* **Requirement**
Rewrite the stretch of the listing below from the line containing "will [x=518, y=140]." through the line containing "pyautogui.click(x=585, y=1029)", substituting "Solution Explorer" for "Cloud Explorer" and leaving everything else unchanged.

* **Records for processing**
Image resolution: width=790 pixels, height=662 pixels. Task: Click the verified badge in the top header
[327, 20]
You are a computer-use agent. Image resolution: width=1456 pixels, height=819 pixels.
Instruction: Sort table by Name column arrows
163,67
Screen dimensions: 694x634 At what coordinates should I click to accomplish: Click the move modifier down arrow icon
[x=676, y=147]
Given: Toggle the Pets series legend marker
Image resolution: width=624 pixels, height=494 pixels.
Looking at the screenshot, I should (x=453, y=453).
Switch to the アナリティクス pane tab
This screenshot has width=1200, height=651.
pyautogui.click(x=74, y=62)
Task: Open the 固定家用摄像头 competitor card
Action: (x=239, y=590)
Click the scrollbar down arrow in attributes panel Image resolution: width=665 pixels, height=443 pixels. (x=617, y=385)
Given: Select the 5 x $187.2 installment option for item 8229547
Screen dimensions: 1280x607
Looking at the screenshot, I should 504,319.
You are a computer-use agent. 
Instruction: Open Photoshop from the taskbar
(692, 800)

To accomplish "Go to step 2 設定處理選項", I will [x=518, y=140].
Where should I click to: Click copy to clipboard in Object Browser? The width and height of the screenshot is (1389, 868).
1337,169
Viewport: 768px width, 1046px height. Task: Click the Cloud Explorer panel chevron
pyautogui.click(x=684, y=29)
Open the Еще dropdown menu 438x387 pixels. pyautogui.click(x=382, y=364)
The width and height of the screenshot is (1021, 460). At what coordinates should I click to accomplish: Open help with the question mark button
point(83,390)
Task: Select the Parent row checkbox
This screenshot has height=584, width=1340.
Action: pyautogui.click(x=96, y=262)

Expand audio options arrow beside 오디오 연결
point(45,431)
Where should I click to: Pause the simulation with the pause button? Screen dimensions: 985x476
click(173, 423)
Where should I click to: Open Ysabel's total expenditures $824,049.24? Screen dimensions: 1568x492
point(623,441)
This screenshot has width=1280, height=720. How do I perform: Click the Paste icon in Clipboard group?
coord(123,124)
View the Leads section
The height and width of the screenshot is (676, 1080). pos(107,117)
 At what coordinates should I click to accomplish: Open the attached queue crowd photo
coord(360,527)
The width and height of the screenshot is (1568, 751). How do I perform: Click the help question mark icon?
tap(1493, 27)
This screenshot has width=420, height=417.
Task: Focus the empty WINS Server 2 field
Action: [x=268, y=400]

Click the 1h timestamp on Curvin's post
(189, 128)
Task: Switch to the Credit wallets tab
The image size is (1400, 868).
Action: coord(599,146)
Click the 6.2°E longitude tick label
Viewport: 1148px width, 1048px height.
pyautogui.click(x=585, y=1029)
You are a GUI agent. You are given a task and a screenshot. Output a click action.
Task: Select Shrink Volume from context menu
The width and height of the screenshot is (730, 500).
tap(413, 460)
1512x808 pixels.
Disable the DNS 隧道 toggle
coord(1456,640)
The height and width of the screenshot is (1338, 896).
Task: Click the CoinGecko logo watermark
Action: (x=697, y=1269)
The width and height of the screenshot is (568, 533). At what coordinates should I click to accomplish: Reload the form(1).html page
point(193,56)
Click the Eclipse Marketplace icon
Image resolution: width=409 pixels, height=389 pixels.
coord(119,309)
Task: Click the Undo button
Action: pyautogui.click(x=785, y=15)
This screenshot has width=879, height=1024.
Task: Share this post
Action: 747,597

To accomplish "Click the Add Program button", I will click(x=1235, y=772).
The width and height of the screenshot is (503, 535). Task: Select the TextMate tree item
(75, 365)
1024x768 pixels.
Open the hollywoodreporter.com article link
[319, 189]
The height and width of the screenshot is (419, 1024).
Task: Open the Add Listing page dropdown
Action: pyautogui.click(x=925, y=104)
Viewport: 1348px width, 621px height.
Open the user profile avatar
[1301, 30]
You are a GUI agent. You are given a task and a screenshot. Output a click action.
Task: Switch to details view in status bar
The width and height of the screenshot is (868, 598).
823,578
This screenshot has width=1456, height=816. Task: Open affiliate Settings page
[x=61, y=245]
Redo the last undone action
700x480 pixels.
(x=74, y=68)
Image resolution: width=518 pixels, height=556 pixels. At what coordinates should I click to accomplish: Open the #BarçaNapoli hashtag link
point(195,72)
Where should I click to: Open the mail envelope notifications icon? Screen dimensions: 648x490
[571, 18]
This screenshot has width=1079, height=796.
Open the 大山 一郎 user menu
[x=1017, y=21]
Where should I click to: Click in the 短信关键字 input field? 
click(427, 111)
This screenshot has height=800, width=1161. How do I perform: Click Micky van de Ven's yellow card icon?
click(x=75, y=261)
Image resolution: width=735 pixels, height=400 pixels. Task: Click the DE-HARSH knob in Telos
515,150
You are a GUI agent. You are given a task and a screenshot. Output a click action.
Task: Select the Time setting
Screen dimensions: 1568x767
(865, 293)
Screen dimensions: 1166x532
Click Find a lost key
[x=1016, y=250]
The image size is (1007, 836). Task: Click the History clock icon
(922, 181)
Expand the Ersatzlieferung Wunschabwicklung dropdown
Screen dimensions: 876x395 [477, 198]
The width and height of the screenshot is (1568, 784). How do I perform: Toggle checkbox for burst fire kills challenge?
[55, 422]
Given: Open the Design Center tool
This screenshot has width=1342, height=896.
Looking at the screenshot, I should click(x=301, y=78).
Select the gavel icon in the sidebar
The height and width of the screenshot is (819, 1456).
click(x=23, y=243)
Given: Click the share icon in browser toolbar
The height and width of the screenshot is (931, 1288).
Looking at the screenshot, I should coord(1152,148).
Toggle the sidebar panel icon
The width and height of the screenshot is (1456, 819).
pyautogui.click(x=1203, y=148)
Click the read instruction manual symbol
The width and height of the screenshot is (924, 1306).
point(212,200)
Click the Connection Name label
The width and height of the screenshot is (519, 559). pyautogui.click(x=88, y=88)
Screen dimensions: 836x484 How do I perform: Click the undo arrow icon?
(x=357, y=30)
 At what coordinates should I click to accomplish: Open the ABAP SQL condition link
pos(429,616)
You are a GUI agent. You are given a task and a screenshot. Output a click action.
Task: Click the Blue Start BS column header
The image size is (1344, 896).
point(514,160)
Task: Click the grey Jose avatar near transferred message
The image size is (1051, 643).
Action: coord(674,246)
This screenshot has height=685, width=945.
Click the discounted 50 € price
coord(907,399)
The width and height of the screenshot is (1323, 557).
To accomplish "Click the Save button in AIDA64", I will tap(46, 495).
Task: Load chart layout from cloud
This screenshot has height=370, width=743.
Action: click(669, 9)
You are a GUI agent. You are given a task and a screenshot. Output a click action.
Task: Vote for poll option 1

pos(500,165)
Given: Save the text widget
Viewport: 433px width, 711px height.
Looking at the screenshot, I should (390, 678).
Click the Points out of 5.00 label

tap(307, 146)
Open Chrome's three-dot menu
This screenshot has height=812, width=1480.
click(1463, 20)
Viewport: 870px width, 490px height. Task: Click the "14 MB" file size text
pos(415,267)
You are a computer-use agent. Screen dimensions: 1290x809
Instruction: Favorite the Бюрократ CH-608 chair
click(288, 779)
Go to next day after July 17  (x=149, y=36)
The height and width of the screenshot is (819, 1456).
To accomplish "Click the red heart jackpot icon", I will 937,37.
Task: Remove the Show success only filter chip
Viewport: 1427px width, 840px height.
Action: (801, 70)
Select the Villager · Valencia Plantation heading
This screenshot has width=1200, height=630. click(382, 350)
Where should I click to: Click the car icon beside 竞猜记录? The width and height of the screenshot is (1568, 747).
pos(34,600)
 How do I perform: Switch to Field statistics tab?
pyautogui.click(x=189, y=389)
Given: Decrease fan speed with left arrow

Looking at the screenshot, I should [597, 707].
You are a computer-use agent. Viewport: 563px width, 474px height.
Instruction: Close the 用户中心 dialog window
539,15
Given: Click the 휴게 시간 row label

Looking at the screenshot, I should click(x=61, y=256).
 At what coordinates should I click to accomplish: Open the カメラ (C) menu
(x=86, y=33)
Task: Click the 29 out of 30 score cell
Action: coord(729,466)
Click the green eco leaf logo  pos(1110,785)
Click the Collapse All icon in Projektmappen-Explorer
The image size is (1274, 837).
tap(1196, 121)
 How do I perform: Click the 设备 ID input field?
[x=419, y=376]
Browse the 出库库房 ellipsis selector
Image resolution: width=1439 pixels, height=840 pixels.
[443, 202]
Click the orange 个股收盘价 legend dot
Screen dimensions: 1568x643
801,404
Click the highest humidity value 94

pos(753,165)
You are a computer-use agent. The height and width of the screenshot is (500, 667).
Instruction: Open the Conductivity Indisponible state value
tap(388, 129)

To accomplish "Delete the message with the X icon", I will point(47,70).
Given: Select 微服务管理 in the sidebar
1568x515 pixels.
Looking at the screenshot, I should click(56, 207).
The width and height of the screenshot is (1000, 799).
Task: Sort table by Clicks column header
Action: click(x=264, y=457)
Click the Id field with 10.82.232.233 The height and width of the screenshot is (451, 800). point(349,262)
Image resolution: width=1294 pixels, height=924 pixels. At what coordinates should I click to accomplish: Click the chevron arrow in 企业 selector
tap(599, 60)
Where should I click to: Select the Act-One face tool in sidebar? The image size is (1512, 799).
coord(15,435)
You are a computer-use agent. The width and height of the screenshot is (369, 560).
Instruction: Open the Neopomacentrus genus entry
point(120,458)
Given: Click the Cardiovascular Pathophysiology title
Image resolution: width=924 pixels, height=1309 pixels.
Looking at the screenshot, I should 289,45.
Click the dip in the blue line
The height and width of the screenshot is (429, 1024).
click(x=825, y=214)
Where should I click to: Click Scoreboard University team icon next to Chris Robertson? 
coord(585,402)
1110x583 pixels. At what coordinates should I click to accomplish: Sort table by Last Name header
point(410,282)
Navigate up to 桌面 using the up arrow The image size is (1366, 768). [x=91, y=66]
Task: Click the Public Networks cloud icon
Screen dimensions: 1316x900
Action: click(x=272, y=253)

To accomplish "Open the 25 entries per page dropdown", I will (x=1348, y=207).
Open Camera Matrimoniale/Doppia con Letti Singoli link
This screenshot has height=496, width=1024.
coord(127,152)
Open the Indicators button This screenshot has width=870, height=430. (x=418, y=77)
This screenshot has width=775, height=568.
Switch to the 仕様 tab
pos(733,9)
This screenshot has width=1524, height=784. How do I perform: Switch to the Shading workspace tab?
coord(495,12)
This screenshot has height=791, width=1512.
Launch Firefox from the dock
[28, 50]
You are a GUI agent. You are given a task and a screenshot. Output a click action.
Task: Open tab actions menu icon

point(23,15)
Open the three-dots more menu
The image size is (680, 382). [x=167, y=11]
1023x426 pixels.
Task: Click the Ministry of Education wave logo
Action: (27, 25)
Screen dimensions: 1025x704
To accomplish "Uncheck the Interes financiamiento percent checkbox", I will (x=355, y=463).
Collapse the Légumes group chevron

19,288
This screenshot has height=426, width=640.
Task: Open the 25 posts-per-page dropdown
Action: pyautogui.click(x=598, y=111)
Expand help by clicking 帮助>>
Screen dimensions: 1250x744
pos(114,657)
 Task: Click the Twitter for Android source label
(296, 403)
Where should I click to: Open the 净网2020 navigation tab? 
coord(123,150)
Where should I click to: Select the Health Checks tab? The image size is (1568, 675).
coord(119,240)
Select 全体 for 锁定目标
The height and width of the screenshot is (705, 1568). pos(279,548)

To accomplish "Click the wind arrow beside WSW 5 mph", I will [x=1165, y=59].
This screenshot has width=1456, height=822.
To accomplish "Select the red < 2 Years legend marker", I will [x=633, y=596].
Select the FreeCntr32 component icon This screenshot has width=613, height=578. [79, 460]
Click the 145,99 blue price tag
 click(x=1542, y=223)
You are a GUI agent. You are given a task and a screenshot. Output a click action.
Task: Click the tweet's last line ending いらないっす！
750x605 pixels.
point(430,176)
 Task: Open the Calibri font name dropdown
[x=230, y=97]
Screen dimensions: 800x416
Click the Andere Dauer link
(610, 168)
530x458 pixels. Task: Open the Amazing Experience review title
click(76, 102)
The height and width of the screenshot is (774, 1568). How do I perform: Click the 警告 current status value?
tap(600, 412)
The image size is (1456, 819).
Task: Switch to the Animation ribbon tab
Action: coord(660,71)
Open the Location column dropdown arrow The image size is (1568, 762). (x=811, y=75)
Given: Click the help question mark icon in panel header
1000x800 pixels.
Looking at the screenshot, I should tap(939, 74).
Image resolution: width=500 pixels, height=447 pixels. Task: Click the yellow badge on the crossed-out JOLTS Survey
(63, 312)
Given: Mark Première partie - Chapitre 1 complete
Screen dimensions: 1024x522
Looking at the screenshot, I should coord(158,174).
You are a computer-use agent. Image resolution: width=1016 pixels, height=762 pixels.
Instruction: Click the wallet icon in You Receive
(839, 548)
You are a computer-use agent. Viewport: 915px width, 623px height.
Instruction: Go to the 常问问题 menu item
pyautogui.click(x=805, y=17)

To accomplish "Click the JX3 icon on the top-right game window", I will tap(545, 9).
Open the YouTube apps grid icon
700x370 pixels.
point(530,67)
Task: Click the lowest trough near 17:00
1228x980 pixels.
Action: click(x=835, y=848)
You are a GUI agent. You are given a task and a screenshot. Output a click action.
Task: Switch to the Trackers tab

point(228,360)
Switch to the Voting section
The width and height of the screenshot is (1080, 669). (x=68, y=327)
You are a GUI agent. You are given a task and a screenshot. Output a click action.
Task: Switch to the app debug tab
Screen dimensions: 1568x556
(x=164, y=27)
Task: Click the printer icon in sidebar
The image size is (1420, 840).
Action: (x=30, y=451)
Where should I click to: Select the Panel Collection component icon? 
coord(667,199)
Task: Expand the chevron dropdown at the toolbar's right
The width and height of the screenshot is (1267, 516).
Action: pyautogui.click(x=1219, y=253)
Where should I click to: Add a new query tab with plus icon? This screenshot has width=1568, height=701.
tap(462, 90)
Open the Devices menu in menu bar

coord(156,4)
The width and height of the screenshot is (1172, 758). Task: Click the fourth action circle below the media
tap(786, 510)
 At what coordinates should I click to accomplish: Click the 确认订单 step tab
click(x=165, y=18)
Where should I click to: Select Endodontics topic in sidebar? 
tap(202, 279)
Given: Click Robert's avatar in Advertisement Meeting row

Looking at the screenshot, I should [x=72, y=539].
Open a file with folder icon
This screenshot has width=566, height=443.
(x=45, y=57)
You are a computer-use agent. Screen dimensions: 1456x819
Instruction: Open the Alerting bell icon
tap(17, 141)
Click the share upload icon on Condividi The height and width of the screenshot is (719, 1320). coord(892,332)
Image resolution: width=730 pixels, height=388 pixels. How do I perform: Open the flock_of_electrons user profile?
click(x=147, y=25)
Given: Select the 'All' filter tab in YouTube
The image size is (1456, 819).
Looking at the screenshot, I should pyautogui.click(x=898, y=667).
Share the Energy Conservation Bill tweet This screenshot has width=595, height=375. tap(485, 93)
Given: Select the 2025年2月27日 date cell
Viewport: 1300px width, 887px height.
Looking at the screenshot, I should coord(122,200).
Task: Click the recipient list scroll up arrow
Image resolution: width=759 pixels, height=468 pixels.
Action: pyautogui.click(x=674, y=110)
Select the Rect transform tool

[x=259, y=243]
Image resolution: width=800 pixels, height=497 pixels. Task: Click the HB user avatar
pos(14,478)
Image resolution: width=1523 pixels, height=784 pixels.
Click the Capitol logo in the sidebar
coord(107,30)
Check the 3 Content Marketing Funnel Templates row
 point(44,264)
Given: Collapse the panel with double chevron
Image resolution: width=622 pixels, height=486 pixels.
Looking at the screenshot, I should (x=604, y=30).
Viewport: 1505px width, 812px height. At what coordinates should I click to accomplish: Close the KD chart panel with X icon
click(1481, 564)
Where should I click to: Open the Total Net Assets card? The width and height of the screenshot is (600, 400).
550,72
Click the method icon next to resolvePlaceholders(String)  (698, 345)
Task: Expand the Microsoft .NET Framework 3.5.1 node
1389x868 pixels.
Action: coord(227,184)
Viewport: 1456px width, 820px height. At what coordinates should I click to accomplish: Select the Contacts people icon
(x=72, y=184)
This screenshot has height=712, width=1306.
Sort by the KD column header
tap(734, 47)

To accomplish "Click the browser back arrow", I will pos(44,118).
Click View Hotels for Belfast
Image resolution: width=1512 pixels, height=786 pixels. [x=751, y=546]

* **Solution for this task**
To accomplish "Go to step 2 設定處理選項", I will [x=518, y=140].
Where should I click to: Click copy to clipboard in Object Browser? The width and height of the screenshot is (1389, 868).
1337,169
Viewport: 768px width, 1046px height. Task: Click the Solution Explorer panel chevron
pyautogui.click(x=684, y=29)
Open the Еще dropdown menu 438x387 pixels. pyautogui.click(x=382, y=364)
The width and height of the screenshot is (1021, 460). At what coordinates should I click to accomplish: Open help with the question mark button
point(83,390)
Task: Select the Parent row checkbox
This screenshot has height=584, width=1340.
Action: pyautogui.click(x=96, y=262)

Expand audio options arrow beside 오디오 연결
point(45,431)
Where should I click to: Pause the simulation with the pause button? Screen dimensions: 985x476
click(173, 423)
Where should I click to: Open Ysabel's total expenditures $824,049.24? Screen dimensions: 1568x492
point(623,441)
This screenshot has width=1280, height=720. How do I perform: Click the Paste icon in Clipboard group?
coord(123,124)
View the Leads section
The height and width of the screenshot is (676, 1080). pos(107,117)
 At what coordinates should I click to accomplish: Open the attached queue crowd photo
coord(360,527)
The width and height of the screenshot is (1568, 751). How do I perform: Click the help question mark icon?
tap(1493, 27)
This screenshot has width=420, height=417.
Task: Focus the empty WINS Server 2 field
Action: [x=268, y=400]

Click the 1h timestamp on Curvin's post
(189, 128)
Task: Switch to the Credit wallets tab
The image size is (1400, 868).
Action: coord(599,146)
Click the 6.2°E longitude tick label
Viewport: 1148px width, 1048px height.
pyautogui.click(x=585, y=1029)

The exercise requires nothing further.